丸田「季節的にも涼しくて、競馬するにはいい環境ですね。北海道出身なんで、デビューした頃から毎年行ってるんです。

洋芝のレースって北海道だけなんで、感触も違いますよね。クッションが利いてるんで、力のいる感じだから、馬によって得意不得意はあると思います。それに、ジョッキーも東と西でシャッフルになるし、その中でもトップジョッキーが多く来るので、すごく勉強になりますね。僕がいつも行ってるローカルがどうってわけではないですけど、馬のコントロールだったり、動くタイミングもしっかりしてる人たちなんでね。なかなか…思った競馬が出来ないことの方が多いです」

赤見:今は、どんなことを大事にして乗ってます?

丸田「勝つためには馬の能力を引き出せることが大事ですけど、そのためにどうやって上に乗ってあげてたら走りやすいのかなって考えてます。馬は体を大きく使って進んで行くわけじゃないですか。その動きの中で、例えば前脚を掻き込む時に前に乗り過ぎてたら、馬って肩が出るのかな…とか。後ろ脚が踏み込む時にどういう風にバランスを取ってたら馬は苦しいのかなとか。前脚の掻き込みが強かったり、突っ張って走ったり、後ろがすごく強かったり。軽くさばく馬もいるし、頭が高い低い…体の造りとかいろいろあるし。気持ちもそうですよね。何が正解かわかんないですけど、やるべきことをやって、ひとつひとつの経験を大事にしたいんです」

赤見:一頭一頭でちょっとずつバランスを変えてるってことですか?

丸田「変えるっていうよりは、こう乗ったら乗りやすいのかなって考えてて、結果的に変わってるのかもしれないですけど。調教でも意識してますね。

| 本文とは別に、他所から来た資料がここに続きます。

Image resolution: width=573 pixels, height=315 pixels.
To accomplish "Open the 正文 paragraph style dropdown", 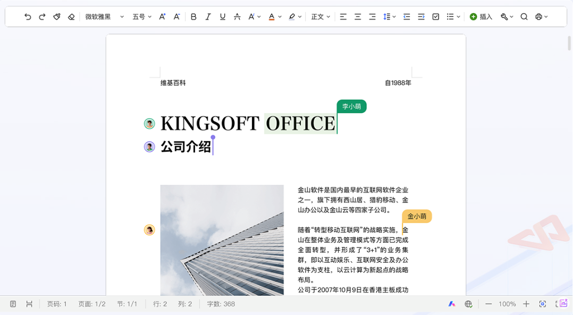I will point(321,17).
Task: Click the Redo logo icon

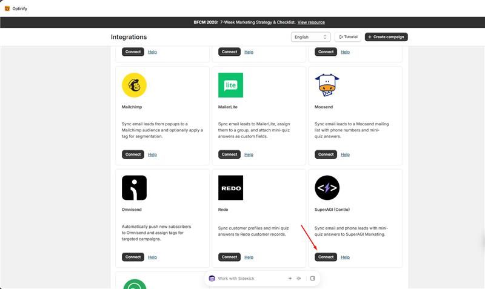Action: click(230, 188)
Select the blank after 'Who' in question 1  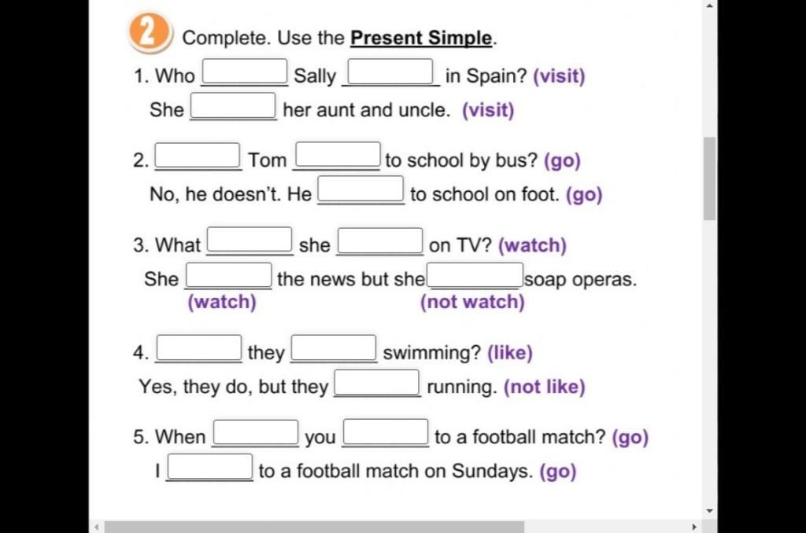(x=245, y=72)
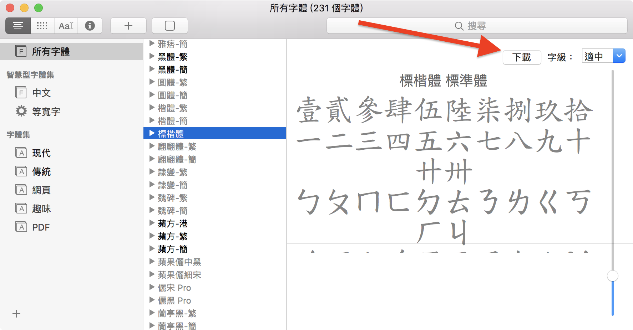Click the font size slider knob
Viewport: 633px width, 330px height.
pos(612,276)
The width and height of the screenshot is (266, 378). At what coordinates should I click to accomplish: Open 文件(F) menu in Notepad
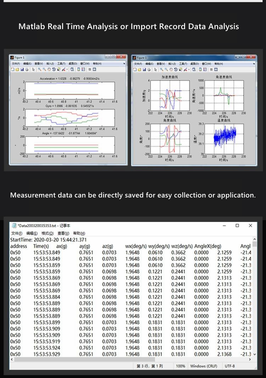pyautogui.click(x=17, y=234)
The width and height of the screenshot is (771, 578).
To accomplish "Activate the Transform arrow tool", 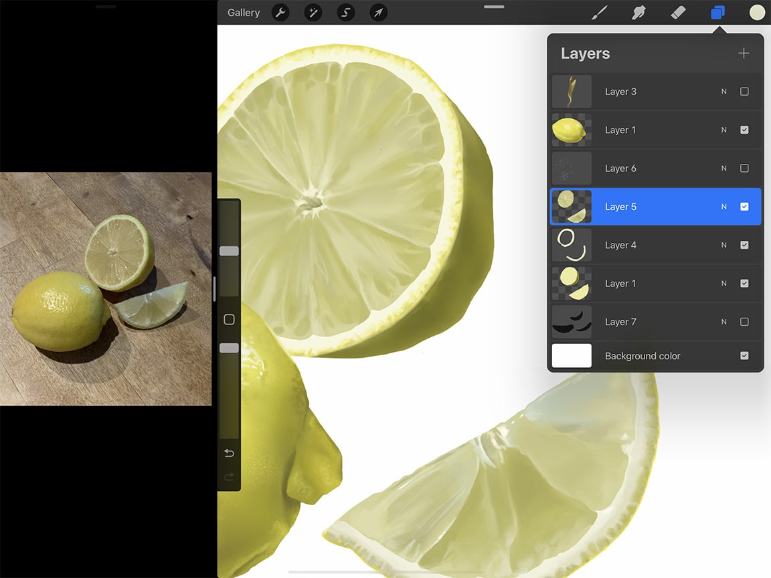I will pyautogui.click(x=377, y=12).
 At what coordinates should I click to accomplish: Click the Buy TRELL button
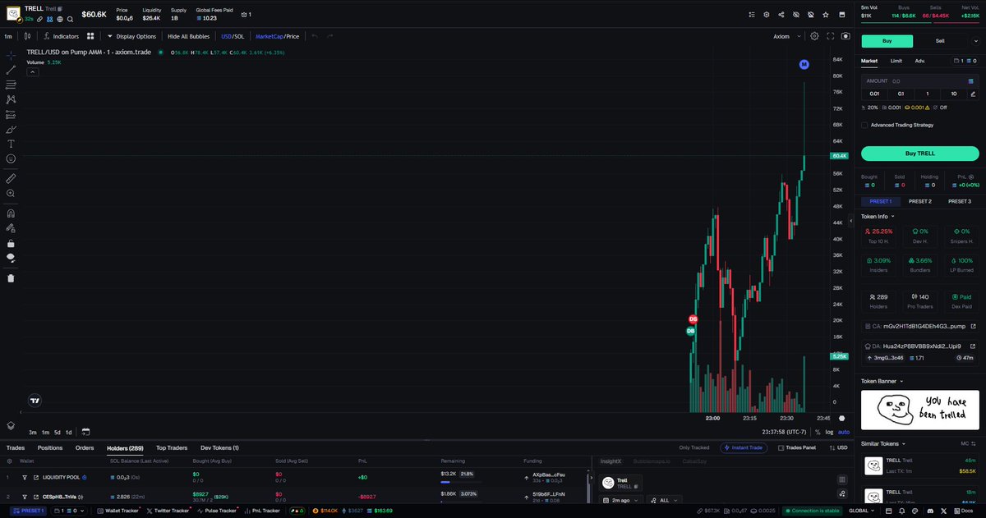pos(919,153)
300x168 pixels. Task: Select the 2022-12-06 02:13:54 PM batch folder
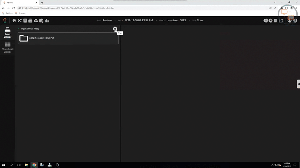click(x=68, y=38)
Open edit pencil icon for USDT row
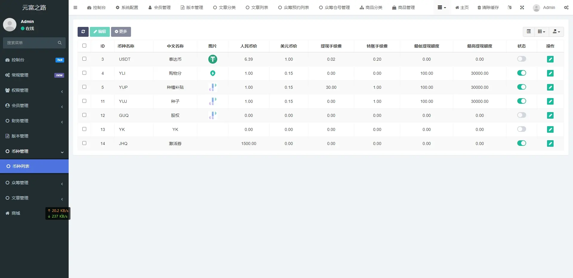Image resolution: width=573 pixels, height=278 pixels. click(550, 59)
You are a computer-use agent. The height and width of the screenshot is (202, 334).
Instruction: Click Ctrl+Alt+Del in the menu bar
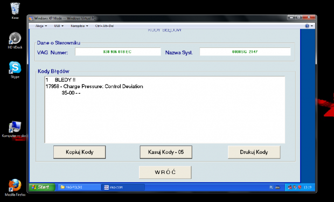(x=105, y=26)
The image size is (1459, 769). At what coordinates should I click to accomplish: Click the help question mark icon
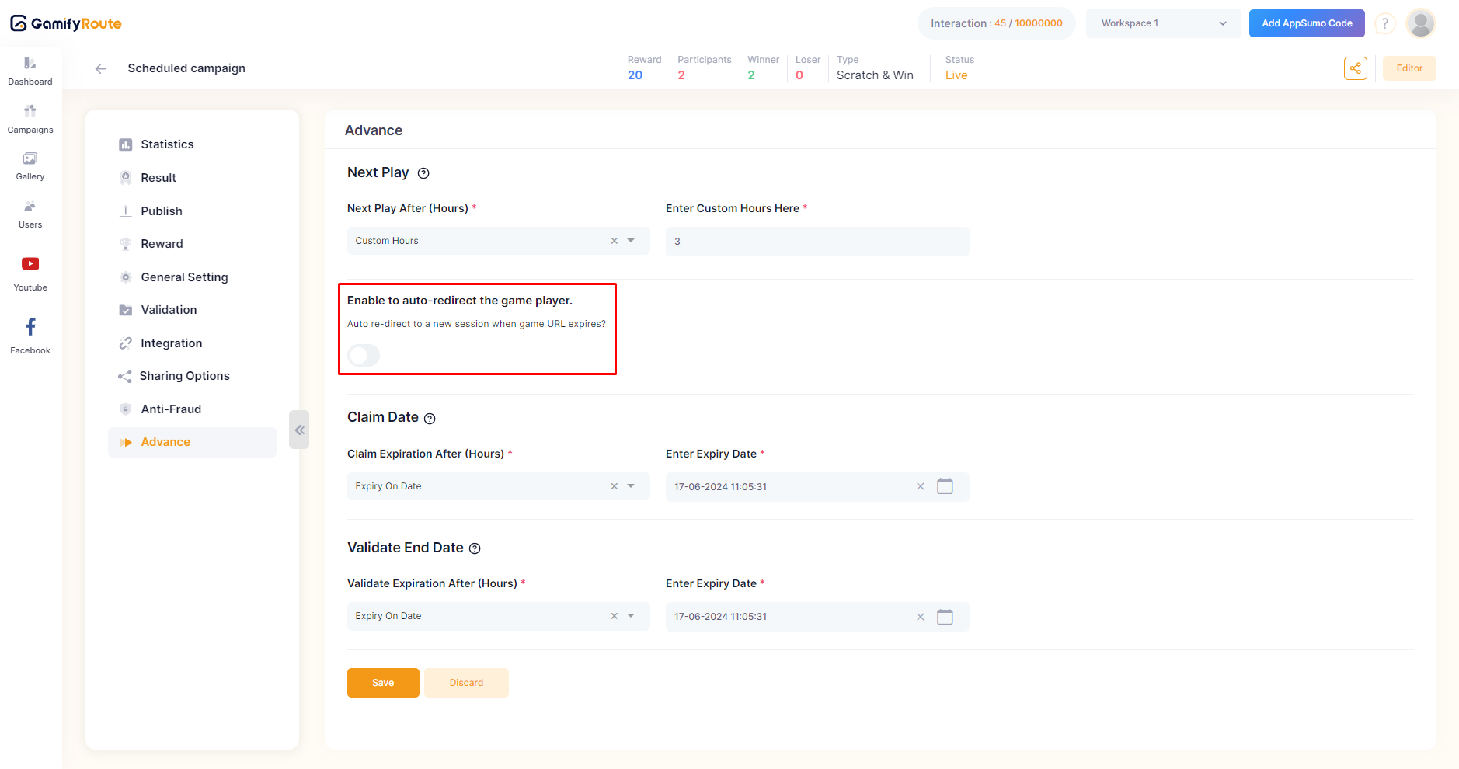1384,23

あとは、馬がゆっくりのペースから速いペースに行く時に、引っ張ったままからいきなり放したって動かない。やっぱり準備が必要じゃないですか。言葉にすると難しいんですけど。例えば車だとして、僕が軽に乗ってて前に外車とかすごい速い車がいるとするじゃないですか。前の車がガッてブレーキ踏んだら僕も減速するでしょ? それでまた前がスピード上げたら、軽は絶対追いつかないんですよ。それなら、もう少し離れたところにいて、前が減速して来ても詰まんないような距離感を保ったまま、前が加速した時に一緒に加速して行ければまだスムーズなのかなと。減速してからアクセル踏むって、けっこうガソリン使うし、加速するまでに時間のロスもあるので。そういうロスのないように運びたいんです。でも…あんまりこういうの言いたくないんですよ。だって、今はこういう風に思ってるけど、次聞かれた時はまた違う考えかもしれないんで」

赤見:今現在の騎乗論ということですね。まるちゃんと言えば、穴馬を持って来るイメージが強いんですけど。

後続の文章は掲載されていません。